▸ YOUR OBJECTIVE
Read the lines of the data below and retrieve those with "computer".

Items listed in a dataset:
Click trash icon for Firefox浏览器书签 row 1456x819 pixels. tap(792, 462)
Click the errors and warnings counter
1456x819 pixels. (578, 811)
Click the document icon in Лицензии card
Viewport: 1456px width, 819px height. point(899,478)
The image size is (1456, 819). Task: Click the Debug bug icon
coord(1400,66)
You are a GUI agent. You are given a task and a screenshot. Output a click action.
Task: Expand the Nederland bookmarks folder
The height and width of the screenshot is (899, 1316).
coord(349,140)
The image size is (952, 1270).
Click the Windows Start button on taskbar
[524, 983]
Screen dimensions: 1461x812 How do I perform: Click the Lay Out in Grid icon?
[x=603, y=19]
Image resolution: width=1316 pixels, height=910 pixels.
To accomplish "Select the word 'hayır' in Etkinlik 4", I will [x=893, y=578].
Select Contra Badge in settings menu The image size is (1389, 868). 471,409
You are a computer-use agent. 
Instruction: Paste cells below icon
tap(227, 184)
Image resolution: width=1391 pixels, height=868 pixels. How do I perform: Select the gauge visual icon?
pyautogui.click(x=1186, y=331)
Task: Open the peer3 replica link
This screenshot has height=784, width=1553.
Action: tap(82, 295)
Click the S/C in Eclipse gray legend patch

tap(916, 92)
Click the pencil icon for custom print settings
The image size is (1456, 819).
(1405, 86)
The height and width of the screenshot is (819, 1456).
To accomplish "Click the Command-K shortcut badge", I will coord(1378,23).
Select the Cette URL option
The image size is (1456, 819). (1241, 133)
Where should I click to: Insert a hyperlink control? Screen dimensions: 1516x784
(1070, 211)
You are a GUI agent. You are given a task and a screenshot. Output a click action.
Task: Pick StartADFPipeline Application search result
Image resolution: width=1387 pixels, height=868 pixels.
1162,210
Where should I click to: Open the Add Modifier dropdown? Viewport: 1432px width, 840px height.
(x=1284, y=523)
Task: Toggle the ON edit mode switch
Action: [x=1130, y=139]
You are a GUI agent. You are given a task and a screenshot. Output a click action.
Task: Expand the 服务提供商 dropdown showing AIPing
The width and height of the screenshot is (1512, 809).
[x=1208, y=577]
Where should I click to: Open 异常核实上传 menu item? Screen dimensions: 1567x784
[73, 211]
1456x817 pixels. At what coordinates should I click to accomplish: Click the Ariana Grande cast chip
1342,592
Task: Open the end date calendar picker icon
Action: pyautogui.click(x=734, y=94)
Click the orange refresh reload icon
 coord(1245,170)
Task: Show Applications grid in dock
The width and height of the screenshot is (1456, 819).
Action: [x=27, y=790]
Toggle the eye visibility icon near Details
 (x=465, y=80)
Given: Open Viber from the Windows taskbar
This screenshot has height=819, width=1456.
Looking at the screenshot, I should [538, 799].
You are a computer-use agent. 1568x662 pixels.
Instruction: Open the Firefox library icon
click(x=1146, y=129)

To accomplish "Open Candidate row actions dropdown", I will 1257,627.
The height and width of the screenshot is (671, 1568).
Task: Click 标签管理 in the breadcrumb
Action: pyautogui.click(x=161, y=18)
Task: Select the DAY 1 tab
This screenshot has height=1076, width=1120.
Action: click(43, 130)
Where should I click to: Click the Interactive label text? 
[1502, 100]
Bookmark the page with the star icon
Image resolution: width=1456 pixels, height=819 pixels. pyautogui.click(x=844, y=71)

▸ SOLUTION BELOW
You are a computer-use agent. 
You are a computer-use agent. 1568x662 pixels.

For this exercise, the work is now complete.